13 agosto 2017, ore 22:37. Lukaku sfida in velocità De Sciglio, resiste alla chiusura, arriva sul fondo, mette il pallone al centro dell'area e tra Milinkovic e Immobile spunta il giovane Murgia. A tempo scaduto, ecco il goal della vittoria che pochi tifosi laziali aspettavano, dopo aver appena assistito alla rimonta di una Juve arrembante. Proprio quando i tempi supplementari sembravano una realtà imminente, un coup de théâtre, l'epilogo che non ti aspetti. Ho pianto ieri sera, davanti al televisore. Non è facile non emozionarsi guardando la propria squadra lottare per tutta la gara, tenendo testa a uno dei club più forti d'Europa, per il quale nutro profondo rispetto. So perfettamente che a tifare Lazio c'erano anche molti tifosi delle squadre storicamente rivali dei bianconeri, pronti ad affossare il nemico ad ogni piccolo grande errore. Ma questo tipo di fanatismo non l'ho mai condiviso e mai lo farò. Soprattutto non lo accetto dopo la partita di ieri, che simboleggia nient'altro che la vittoria della Lazio, dei colori biancocelesti e della lazialità. Una squadra che ha saputo soffrire, ordinata e compatta, evitando di abbattersi psicologicamente neppure nei momenti critici. La Lazio nei 90 minuti (anzi, 94) ha fatto meglio della Juve, anche senza gli uomini di maggior qualità della rosa, ossia Felipe Anderson e Keita. Ero piuttosto scettico prima della partita, non lo nego, ma per l'ennesima volta devo inchinarmi al merito di colui che, risultati alla mano, è il vero top player della squadra: Simone Inzaghi. Si dice che, nonostante il lavoro dell'allenatore, siano i giocatori a fare la differenza (nel bene e nel male) perché sono loro che scendono in campo. Eppure è innegabile che la famosa mano del mister in questo caso si noti con chiarezza, a partire dal modulo, passando per l'affiatamento del gruppo. Non può essere un caso se molti calciatori biancocelesti stanno avendo un rendimento così alto: fase difensiva eccellente (Wallace superbo contro avversari di indiscusso valore), Lucas Leiva già pedina fondamentale, Luis Alberto messo nelle migliori condizioni per fare bene, Milinkovic-Savic e Immobile reduci da una grande stagione e più affamati che mai.

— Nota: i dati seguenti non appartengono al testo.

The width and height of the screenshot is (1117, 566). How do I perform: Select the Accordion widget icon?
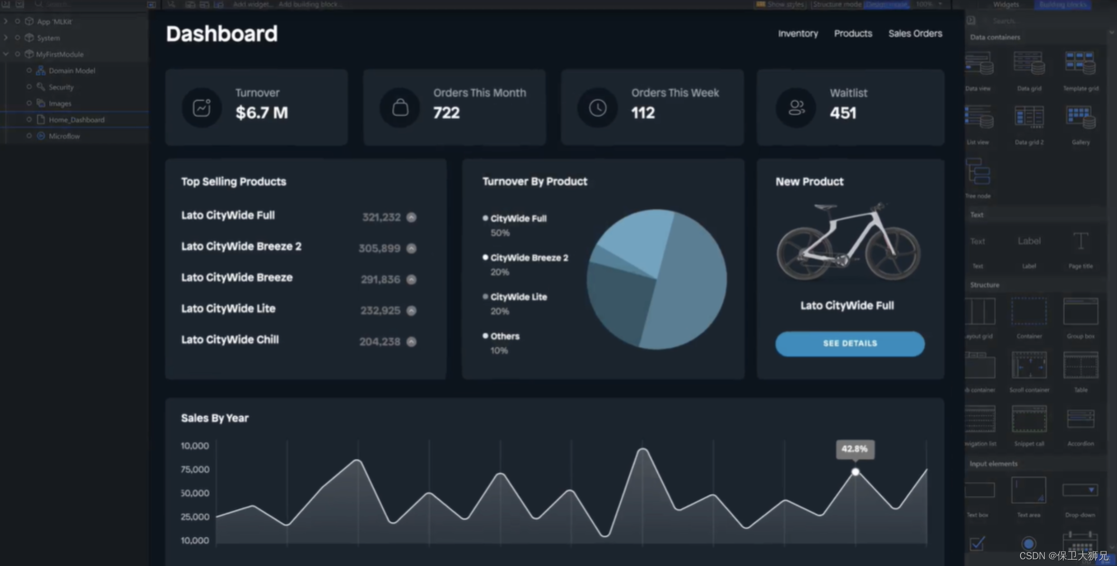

Un capitolo a parte va speso a favore dei subentrati di ieri sera: Lukaku e Murgia sono entrati a partita in corso con una determinazione a dir poco esemplare e allo scadere hanno confezionato la rete che ha dato il via ai festeggiamenti. Alessandro Murgia, in particolare, è il simbolo di questa squadra giovane e spavalda, alla quale non tremano le gambe nel momento della verità: anche questo è merito di Inzaghi, uno che di competizioni importanti ne ha giocate con questa maglia, alzando al cielo ben 7 trofei da calciatore. Quello vinto ieri è stato per la Lazio il 12esimo trofeo negli ultimi 20 anni: a dare inizio a questo fruttuoso ventennio fu la Coppa Italia 1997-98, vinta a Roma contro il Milan, con rete decisiva di un certo Alessandro Nesta. Il destino ha voluto fare un bel regalo ai tifosi laziali 20 stagioni dopo: stesso stadio, goal vittoria di un altro figlio del vivaio biancoceleste, anche lui di nome Alessandro. Queste sono serate e partite che un tifoso porterà dentro di sé per sempre, emozioni da raccontare ai propri figli e nipoti. Ieri all'Olimpico c'erano tre generazioni di tifosi, uniti in una grande gioia sportiva dai colori biancocelesti. Sono questi i motivi per i quali si è trattata della vittoria della lazialità. E ripensando al 1998, quando a 6 anni mi innamorai di questi colori, da tifoso e amante delle belle storie di sport, davanti al televisore di casa non ho saputo trattenere le lacrime.